- EXTRACTED DATA -
════════════════════

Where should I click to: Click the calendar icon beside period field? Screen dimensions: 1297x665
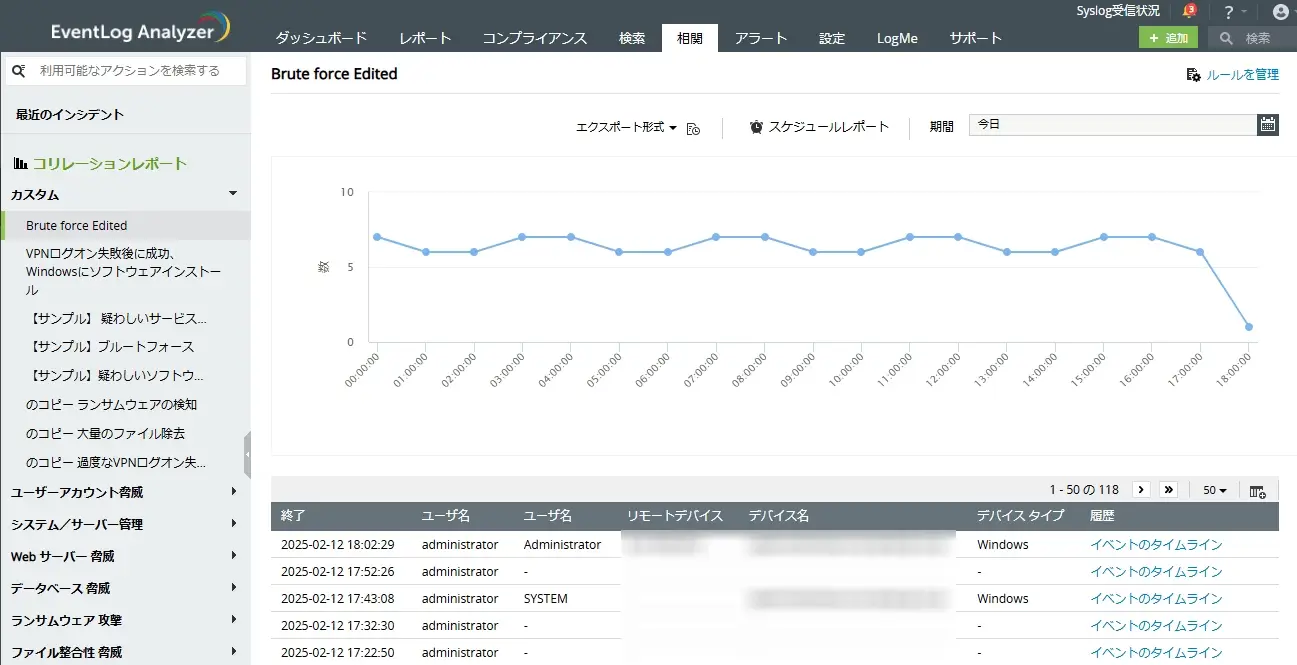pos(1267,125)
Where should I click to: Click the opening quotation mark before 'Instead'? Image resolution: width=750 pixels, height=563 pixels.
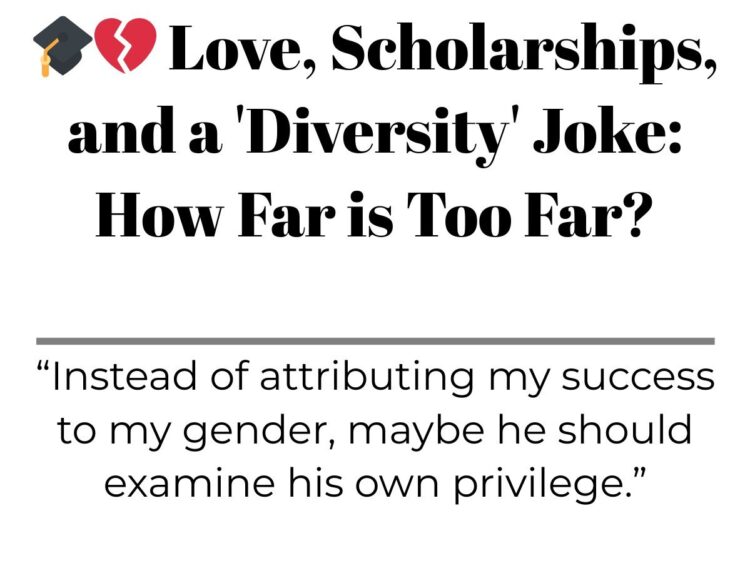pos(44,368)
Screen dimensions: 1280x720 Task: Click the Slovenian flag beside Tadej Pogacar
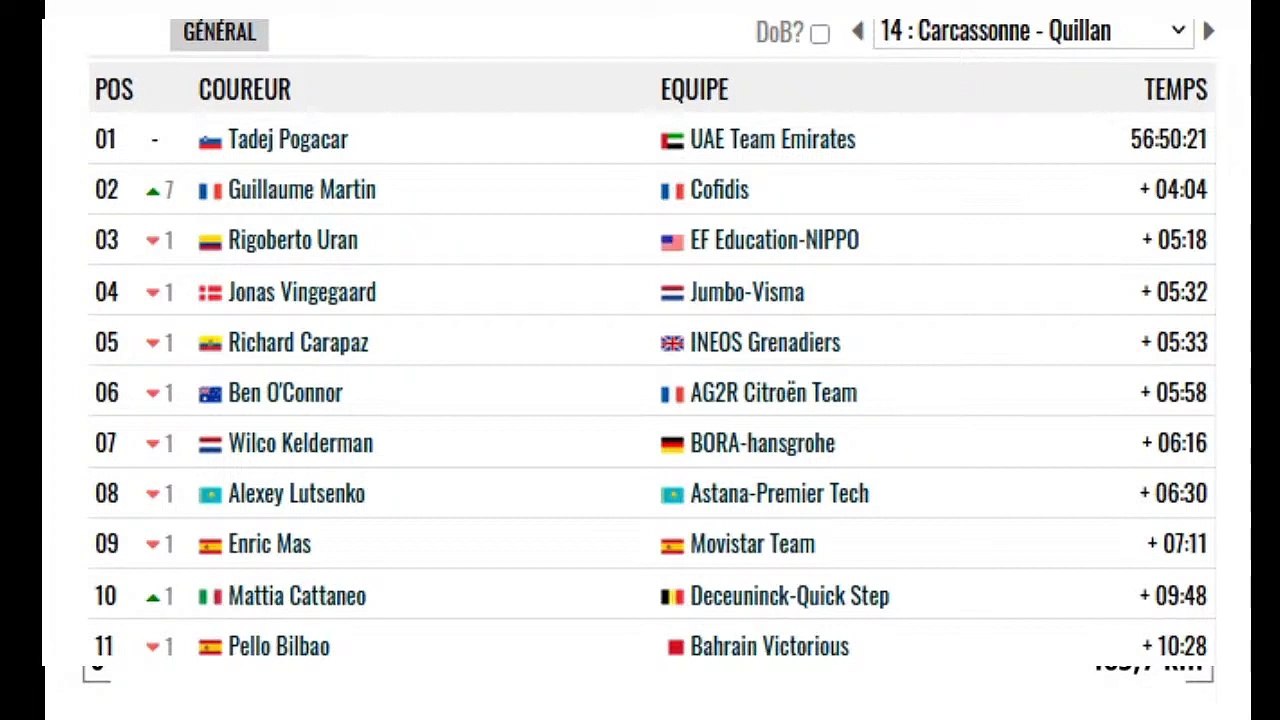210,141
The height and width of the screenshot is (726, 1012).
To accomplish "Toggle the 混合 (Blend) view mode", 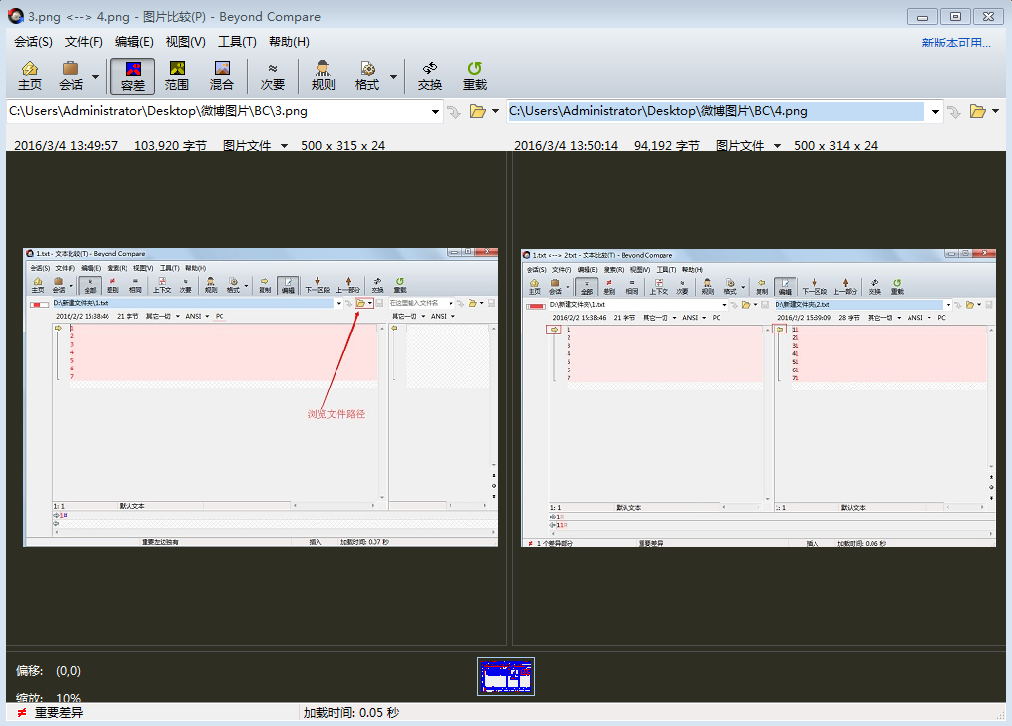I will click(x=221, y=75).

════════════════════

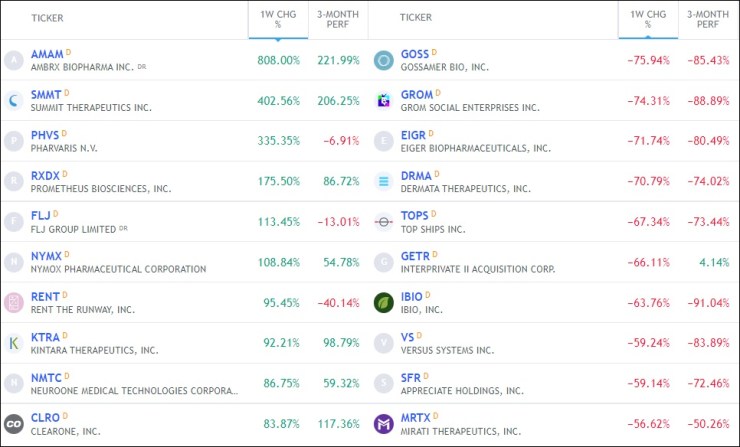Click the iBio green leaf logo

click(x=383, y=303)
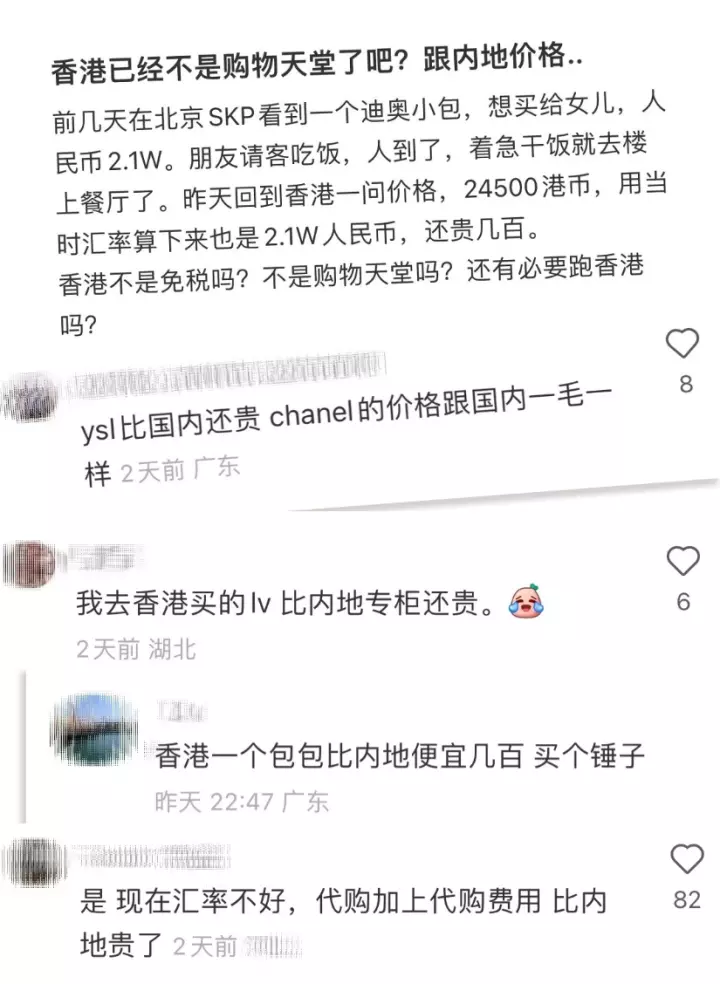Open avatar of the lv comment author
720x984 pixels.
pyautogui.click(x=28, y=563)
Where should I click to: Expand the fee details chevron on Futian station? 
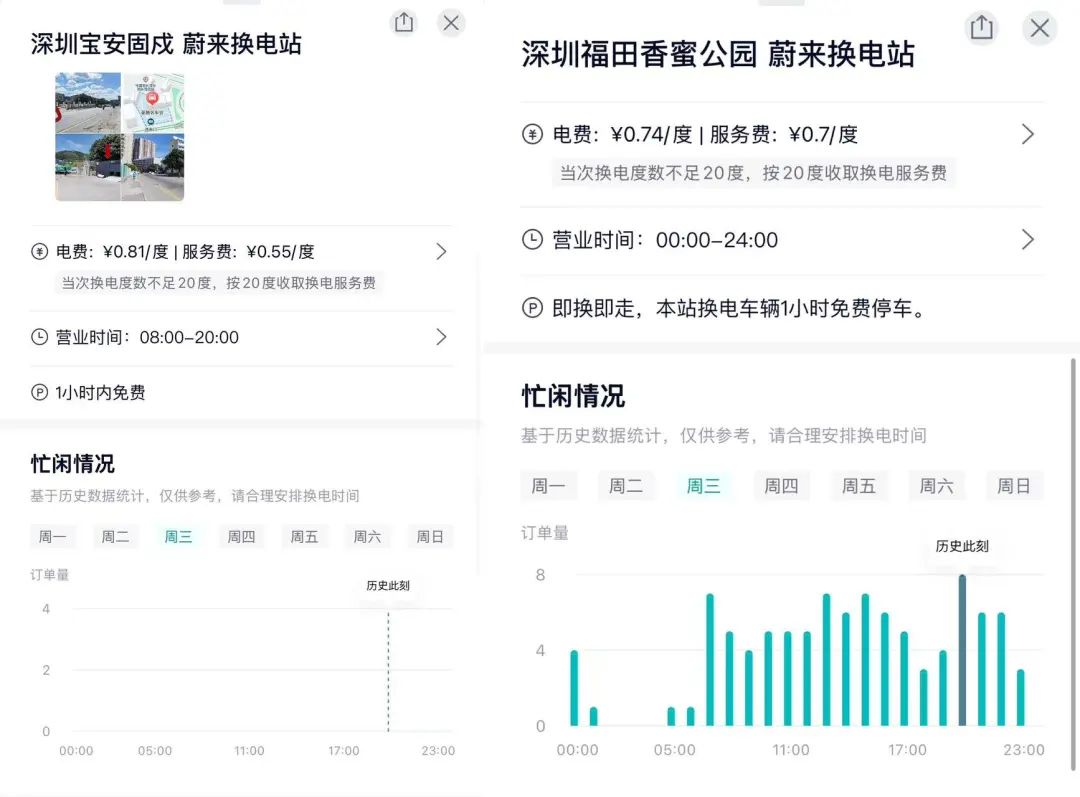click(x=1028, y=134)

════════════════════

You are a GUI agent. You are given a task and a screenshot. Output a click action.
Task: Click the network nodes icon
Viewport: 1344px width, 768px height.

════════════════════

- PROMPT -
Taking the line with "Task: Click the network nodes icon" as the first and the line with "Viewport: 1344px width, 768px height." as the last, retype that stretch of the data above exactly, with no other lines.

- RESPONSE TO THIS EXERCISE -
Task: Click the network nodes icon
Viewport: 1344px width, 768px height.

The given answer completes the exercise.